人類の「騒音」が招いた神々の怒り

 しかし、平和な時代は長くは続かなかった。粘土板は、人類が増え、その「騒音」が大きくなったことで、神々、特に最高神エンリルが眠りを妨げられるほどに不快感を抱いたと記している。

 エンリルは他の偉大な神々に訴えた。「人類の騒音は、私にとって耐え難いほど激しくなった。彼らの騒ぎによって、私は眠ることができない。彼らへの供給を断ち、飢えを満たすための作物を不足させよ」。さらに、別の神アダドには雨を降らせず、洪水を(土地を肥沃にする定期的な氾濫を)起こさないよう命じた。
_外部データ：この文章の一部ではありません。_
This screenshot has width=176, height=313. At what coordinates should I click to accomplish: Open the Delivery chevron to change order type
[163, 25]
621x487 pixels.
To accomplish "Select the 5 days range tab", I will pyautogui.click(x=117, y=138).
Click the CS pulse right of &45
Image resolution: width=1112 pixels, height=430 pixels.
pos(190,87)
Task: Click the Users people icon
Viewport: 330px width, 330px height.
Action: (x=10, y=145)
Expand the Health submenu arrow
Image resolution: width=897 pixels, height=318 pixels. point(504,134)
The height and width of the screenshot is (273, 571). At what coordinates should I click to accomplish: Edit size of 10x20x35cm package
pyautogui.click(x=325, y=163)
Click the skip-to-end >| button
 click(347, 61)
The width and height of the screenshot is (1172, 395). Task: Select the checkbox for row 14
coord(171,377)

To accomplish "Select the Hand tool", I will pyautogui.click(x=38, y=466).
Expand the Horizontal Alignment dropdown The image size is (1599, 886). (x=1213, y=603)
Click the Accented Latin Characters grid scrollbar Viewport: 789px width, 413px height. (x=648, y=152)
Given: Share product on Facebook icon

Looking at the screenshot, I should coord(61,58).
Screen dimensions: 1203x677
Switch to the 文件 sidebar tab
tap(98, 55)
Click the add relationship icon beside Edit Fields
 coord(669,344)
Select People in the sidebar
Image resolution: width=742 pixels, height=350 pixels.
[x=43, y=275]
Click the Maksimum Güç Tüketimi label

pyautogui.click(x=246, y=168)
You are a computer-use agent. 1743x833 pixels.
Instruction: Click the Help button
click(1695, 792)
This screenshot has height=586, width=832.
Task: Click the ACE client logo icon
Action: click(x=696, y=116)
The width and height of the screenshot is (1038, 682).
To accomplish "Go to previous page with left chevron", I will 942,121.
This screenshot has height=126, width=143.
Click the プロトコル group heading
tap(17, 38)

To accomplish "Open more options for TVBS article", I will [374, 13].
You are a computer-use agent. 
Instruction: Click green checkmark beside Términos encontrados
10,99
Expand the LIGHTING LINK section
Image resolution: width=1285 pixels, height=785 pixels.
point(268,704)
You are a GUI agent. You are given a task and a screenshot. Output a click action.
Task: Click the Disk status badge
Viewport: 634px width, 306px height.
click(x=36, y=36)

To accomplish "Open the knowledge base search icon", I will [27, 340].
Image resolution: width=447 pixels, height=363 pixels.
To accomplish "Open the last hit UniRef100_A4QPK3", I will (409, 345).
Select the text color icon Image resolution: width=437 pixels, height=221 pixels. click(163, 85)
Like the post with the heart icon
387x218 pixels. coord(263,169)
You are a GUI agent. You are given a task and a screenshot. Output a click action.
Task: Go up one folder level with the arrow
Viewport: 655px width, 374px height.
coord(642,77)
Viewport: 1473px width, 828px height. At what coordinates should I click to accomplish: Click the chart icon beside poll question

風は地を乾かし、雲は厚くなっても雨を降らせず、畑の収穫は減り、人々の中から喜びは消えなければならない、と。

 神々はなぜ、これほどまでに人類に対して冷酷な態度をとったのだろうか? アッシリアの粘土板には、さらに恐ろしい記述が続く。

「疫病あれと命じよ。ナムタル(疫病の神)に彼らの騒音を減じさせよ。病、悪疫、疫病、ペストを、竜巻のごとく彼らに吹き付けよ」。神々が命じると、疫病が蔓延し、人々の騒音は静まった、と記されている。